Dernière mise à jour : 21 oct. 2020

Il est illusoire de penser qu’il y aurait d’un côté « le monde », et de l’autre un « je » pour le penser. Il n’y a pas d’une part une « matière » et d’autre part des « idées ». Ce qui constitue notre univers n’est pas un mélange de deux substances hétérogènes, matérielles et immatérielles.

Au contraire, la réalité est Une.

Mais elle est tout autant ce dans quoi nous sommes plongés, que ce que nous produisons. La réalité n’est pas un ensemble de données brutes, offertes à nos perceptions et à notre intelligibilité. Ce n’est pas non plus, évidemment, une simple et pure construction de notre esprit. Le couple « objectif /subjectif », dans l’opposition et l’articulation des deux notions, n’est pas opérant pour rendre compte de ce qu’est la réalité. Plus généralement, tout système dualiste peine et bute sur une sorte d’effet miroir des deux termes qui, en se réfléchissant l’un l’autre à l’infini, génère une mise en abyme réflexive, pour produire ce que tout musicien connait sous le nom « d’effet Larsen ».

Le passage d’un système binaire à un appareillage conceptuel à trois termes, par ses simples propriétés structurelles nous sortirait déjà d’un certain nombre d’impasses théoriques et pratiques. C’est ainsi que nous pouvons essayer de considérer la réalité selon, non plus deux, mais trois dimensions, à savoir : Réel, Imaginaire et Symbolique (1).

Mais cela ne se passe pas aussi simplement que nous le souhaiterions. Chacune de ces dimensions ne peut se définir seule, pour elle-même, indépendamment des deux autres. C’est ensemble, en tant qu’elles sont articulées en trois dimensions d’une même chose, qu’elles peuvent transformer notre manière de penser. Et nous pouvons déjà préciser ce que chacune de ces trois dimensions n’est pas : l’imaginaire n’est pas l’imagination, le symbolique n’est pas le monde des symboles, et surtout, le réel n’est pas la réalité.

Il faudra bien essayer de définir ces dimensions, pourtant, pour approcher pas à pas la singularité de chacune. Au cours de cette tentative, nous devrons souvent reprendre nos réflexions, repartant parfois du même point, ou au contraire depuis un angle inédit, en essayant d’emprunter de nouveaux chemins.
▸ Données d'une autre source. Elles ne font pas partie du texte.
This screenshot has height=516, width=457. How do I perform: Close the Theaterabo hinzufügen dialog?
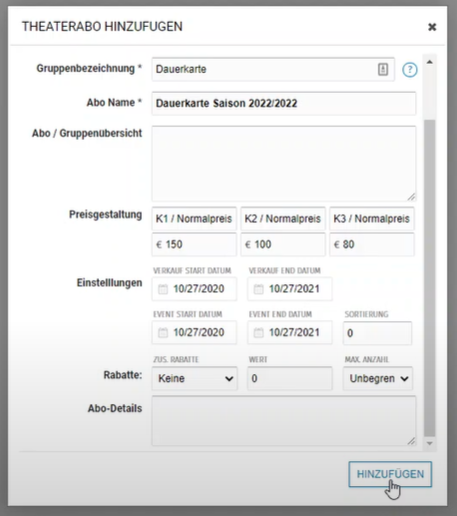tap(432, 27)
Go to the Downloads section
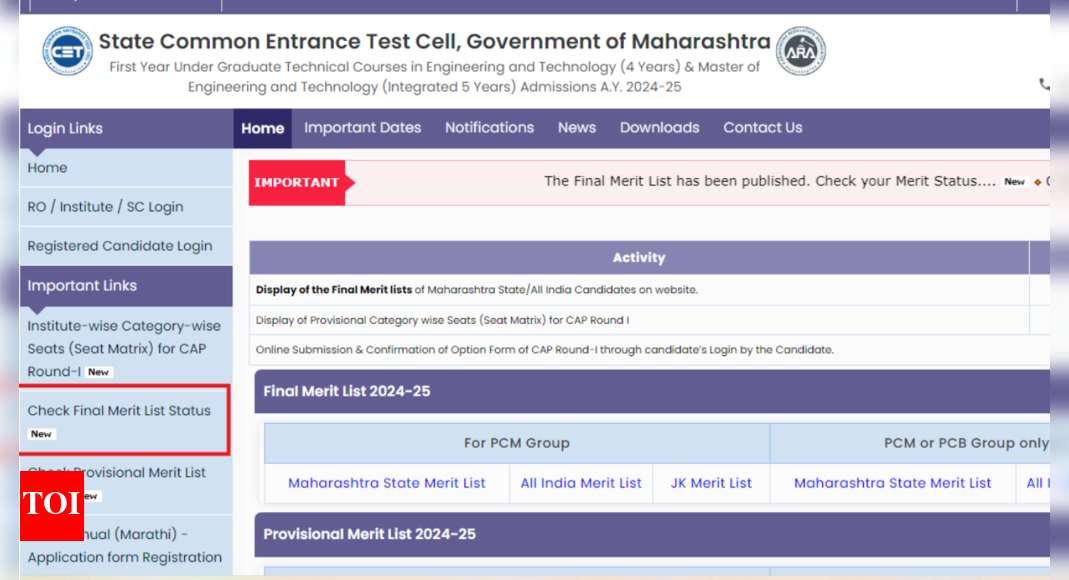The height and width of the screenshot is (580, 1069). 659,127
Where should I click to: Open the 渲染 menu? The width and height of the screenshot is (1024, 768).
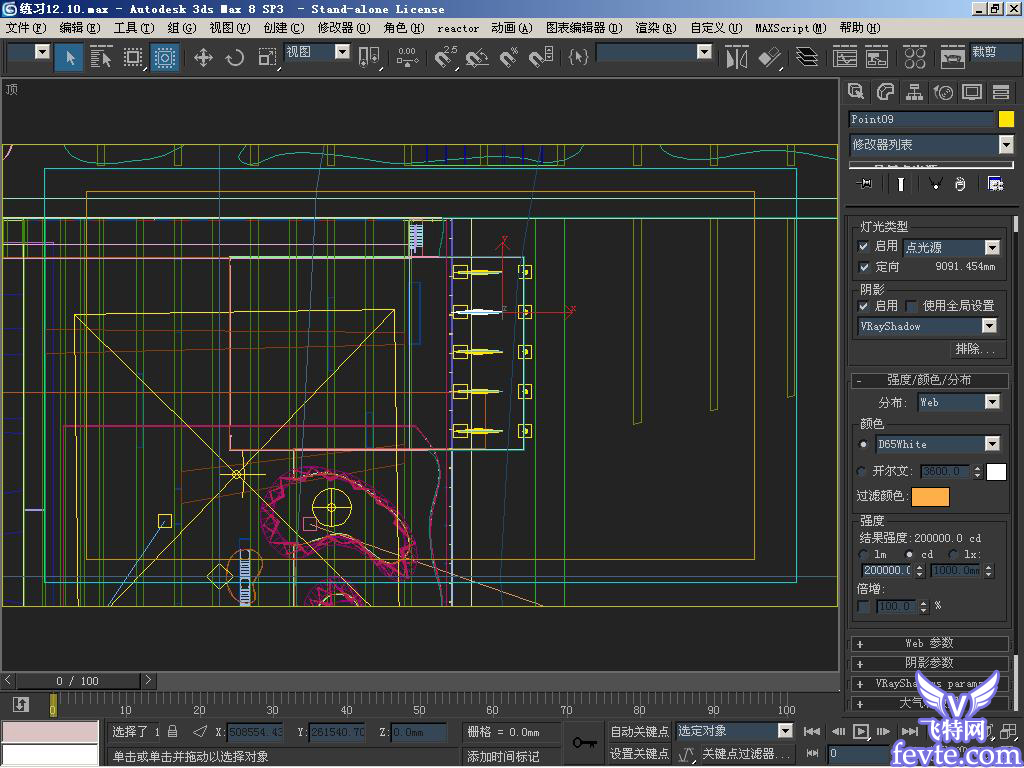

Nous ferons des hypothèses, proposerons des formulations, nous ferons fausse route, reviendrons, repartirons, explorerons.

Commençons par un premier essai de réduction abusive.
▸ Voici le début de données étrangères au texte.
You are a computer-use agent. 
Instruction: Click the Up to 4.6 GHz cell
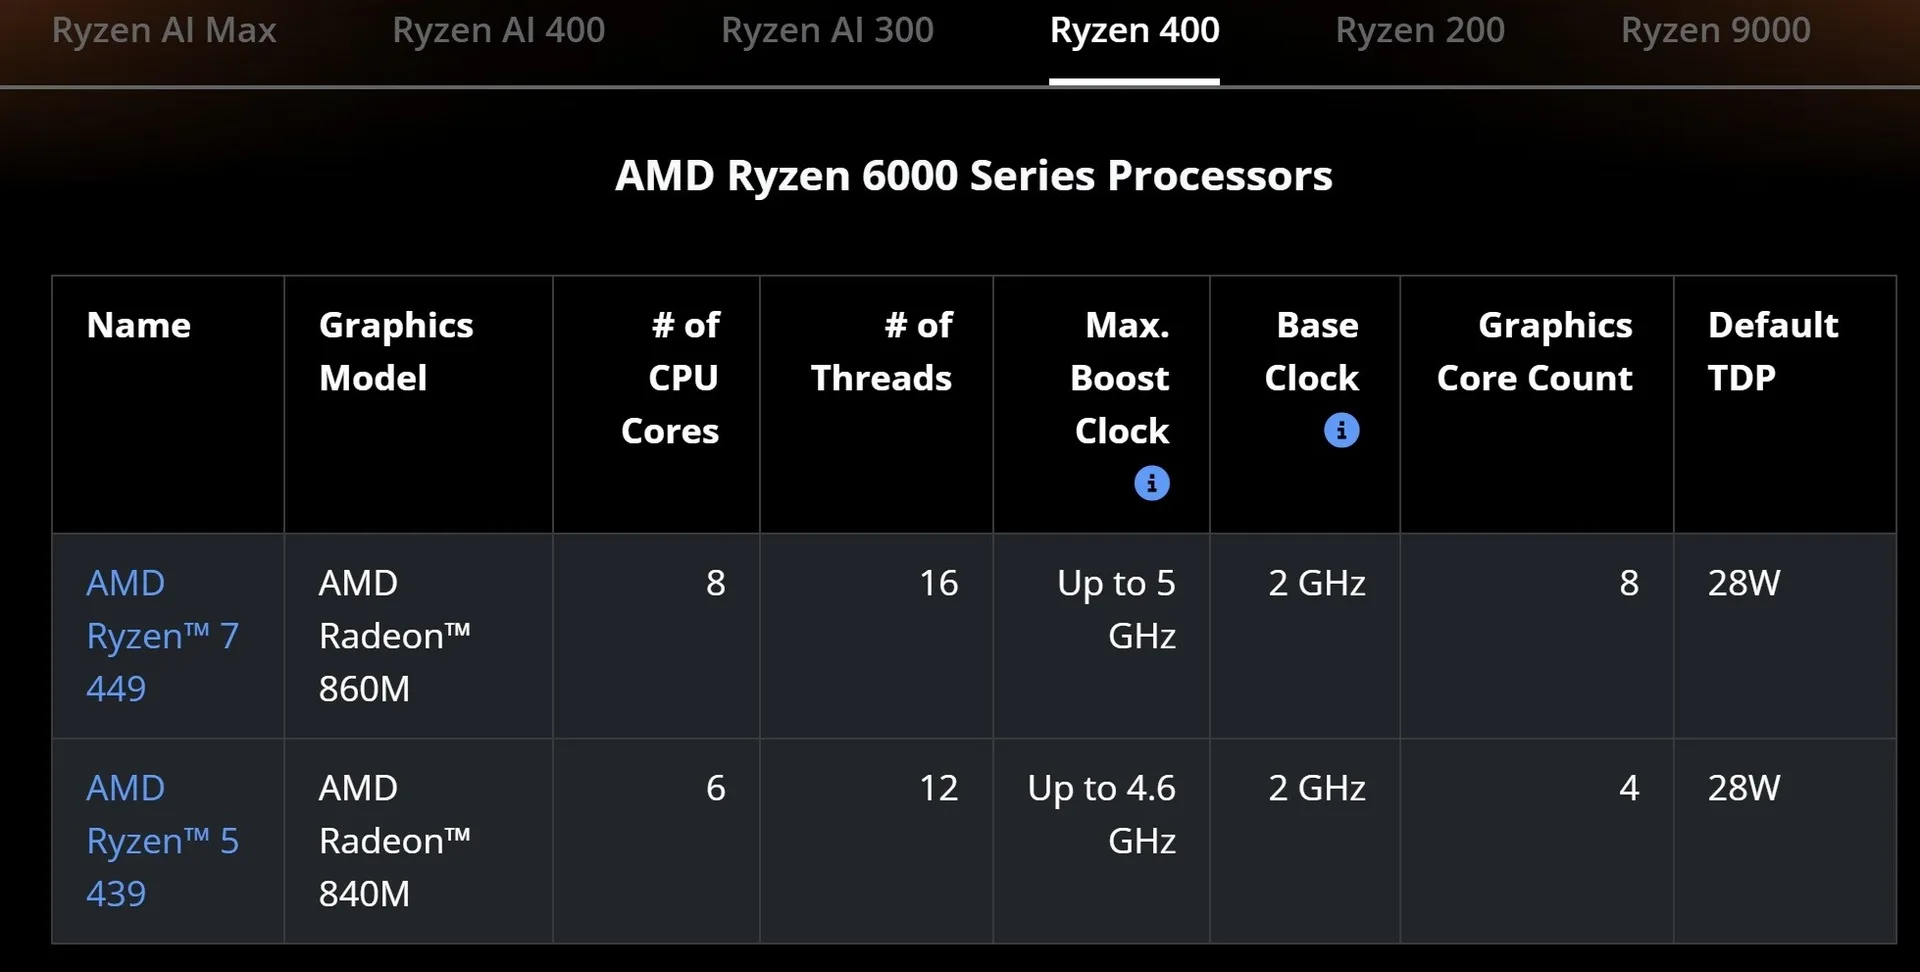(x=1101, y=841)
Le Symbolique serait le langage. Ou plutôt, le langage, de par sa nature d’être une structure de relations d’éléments, qui eux-mêmes n’existent que par leur place au sein de cette structure, serait la manifestation la plus évidente de la dimension du symbolique.

Allons plus loin, en pointant que la dimension du Symbolique, c’est-à-dire ce qui organise et régule des relations, a à voir avec les lois : lois sociales, lois de la physique, lois du langage…

L’Imaginaire serait la dimension sur laquelle se développe le monde des images. Mais en prenant les « images » au sens le plus large possible, c’est-à-dire tout ce qui vient s’imprimer à la surface de nos sens. L’imaginaire dépend des modalités de la perception, liées aux contingences des organes et des sens, mais aussi, et peut-être surtout, des possibilités d’inscription et de sollicitation de ces perceptions.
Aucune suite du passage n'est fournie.